When an employee refuses to agree changes, an employer may:-
Imposing changes of contract
If an employer imposes changes upon an employee the employee is forced into deciding what action to take.
An employee must respond quickly where the employer tries to impose contract changes unilaterally; otherwise he or she may be taken to have agreed the change by continuing to work (see above).
Where the changes involve a reduction in pay, the employee may be able to bring a claim in the Employment Tribunal for unauthorised deductions from wages.
Often however the changes do not affect pay but, eg, involve hours of work or job duties. Where an employer imposes those changes an employee’s only option will be to resign and argue that they have been constructively dismissed ((ie that they were in effect dismissed by the employer because they resigned because of the employer’s breach of contract) and that the dismissal was unfair. An Employment Tribunal would have to consider the same issues as above in deciding whether the “dismissal” of the employee was fair.

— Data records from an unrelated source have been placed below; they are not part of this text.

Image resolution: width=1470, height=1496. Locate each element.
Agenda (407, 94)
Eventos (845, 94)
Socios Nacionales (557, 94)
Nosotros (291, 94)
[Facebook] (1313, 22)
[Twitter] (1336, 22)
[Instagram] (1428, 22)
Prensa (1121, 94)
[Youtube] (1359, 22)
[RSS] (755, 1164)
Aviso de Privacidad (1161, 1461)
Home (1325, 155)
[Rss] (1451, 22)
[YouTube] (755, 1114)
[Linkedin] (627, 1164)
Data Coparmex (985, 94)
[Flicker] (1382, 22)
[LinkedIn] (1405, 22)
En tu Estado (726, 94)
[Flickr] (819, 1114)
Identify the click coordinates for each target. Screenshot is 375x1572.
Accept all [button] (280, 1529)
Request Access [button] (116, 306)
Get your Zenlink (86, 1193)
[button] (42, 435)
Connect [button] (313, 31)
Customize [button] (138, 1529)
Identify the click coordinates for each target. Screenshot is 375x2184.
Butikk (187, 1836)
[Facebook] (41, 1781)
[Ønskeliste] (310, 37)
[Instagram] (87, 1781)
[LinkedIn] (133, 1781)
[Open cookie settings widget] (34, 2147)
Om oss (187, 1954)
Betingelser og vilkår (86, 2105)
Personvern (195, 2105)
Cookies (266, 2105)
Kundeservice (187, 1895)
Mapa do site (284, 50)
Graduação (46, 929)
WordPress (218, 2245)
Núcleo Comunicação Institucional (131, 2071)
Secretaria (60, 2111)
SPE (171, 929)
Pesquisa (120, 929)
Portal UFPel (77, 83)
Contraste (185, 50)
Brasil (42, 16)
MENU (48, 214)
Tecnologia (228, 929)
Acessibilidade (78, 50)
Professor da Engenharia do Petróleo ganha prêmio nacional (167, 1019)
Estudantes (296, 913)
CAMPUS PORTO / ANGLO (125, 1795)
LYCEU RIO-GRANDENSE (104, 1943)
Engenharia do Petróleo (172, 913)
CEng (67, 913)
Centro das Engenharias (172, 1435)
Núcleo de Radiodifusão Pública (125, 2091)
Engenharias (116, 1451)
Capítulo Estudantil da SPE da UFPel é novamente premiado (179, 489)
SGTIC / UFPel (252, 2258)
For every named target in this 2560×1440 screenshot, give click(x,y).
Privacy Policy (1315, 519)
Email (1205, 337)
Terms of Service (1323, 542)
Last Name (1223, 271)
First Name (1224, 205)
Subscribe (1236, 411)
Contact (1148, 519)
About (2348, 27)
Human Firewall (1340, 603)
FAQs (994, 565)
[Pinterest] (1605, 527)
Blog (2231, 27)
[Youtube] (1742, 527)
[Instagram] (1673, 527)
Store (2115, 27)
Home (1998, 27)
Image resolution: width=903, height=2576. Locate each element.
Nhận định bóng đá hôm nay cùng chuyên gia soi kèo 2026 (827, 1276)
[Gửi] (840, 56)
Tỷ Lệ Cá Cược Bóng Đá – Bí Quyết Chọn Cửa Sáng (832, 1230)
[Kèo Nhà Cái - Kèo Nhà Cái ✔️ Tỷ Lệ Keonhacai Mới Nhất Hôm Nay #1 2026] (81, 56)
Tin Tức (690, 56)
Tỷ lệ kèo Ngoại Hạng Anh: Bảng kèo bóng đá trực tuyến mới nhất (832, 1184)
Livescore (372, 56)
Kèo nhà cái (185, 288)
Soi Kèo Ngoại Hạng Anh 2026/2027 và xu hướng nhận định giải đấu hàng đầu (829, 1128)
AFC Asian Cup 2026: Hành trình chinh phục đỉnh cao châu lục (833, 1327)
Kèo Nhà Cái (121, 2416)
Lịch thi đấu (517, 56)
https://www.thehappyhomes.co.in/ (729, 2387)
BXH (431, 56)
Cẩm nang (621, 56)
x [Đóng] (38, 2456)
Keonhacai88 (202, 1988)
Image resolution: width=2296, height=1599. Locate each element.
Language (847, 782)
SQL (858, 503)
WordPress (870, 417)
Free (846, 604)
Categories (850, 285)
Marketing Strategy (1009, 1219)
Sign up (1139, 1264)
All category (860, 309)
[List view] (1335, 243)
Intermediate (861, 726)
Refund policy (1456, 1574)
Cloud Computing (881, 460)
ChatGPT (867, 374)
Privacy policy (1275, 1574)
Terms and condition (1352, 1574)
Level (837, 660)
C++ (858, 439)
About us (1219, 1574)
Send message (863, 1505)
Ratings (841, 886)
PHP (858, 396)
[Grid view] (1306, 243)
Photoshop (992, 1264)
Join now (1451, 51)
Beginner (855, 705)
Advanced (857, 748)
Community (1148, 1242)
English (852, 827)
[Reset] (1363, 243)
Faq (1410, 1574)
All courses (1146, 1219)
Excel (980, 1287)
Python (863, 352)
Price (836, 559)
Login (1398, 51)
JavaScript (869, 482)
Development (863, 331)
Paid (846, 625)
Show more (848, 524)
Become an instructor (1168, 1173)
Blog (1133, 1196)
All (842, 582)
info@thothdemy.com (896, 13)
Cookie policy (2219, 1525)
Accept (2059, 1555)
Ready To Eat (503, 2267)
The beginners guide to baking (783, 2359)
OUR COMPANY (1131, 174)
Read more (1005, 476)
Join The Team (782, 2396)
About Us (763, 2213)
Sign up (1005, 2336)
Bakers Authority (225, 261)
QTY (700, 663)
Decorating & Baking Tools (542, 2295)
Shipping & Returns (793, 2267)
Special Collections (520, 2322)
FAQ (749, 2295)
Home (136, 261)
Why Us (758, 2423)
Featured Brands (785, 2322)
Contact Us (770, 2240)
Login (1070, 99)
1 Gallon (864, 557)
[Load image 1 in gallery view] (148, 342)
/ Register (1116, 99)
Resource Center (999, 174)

Dismissal of the employee for refusing to agree changes
An employee may (provided they meet the qualifying criteria) claim that they have been unfairly dismissed.
The tribunal would consider all the circumstances of the case in deciding whether or not the dismissal was in fact unfair. These would include the employer’s reasons for wishing to vary the terms and conditions - overriding business considerations, for example, might make the dismissal fair - and the employee’s reasons for opposing the variation. If the employer’s needs outweigh the employee’s reasons for resisting, the dismissal will be fair. It is important to realise that in some cases an employer will be able to show that it was fair to dismiss an employee for refusing to agree changes to their contract.